Every entry, from the first line to the last, should be output exactly.
Listed records below:
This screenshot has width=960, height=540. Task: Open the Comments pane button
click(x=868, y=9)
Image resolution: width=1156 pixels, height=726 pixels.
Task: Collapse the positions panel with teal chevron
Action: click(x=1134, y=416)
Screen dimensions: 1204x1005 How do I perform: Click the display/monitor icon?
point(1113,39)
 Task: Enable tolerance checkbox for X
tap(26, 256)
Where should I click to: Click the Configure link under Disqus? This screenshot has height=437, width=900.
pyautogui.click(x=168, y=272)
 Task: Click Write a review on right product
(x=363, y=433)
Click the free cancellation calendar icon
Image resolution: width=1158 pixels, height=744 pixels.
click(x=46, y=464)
End of Listed records.
**Solved problem**:
This screenshot has width=960, height=540. Task: Open the Comments pane button
click(x=868, y=9)
Image resolution: width=1156 pixels, height=726 pixels.
Task: Collapse the positions panel with teal chevron
Action: click(x=1134, y=416)
Screen dimensions: 1204x1005 How do I perform: Click the display/monitor icon?
point(1113,39)
 Task: Enable tolerance checkbox for X
tap(26, 256)
Where should I click to: Click the Configure link under Disqus? This screenshot has height=437, width=900.
pyautogui.click(x=168, y=272)
 Task: Click Write a review on right product
(x=363, y=433)
Click the free cancellation calendar icon
Image resolution: width=1158 pixels, height=744 pixels.
click(x=46, y=464)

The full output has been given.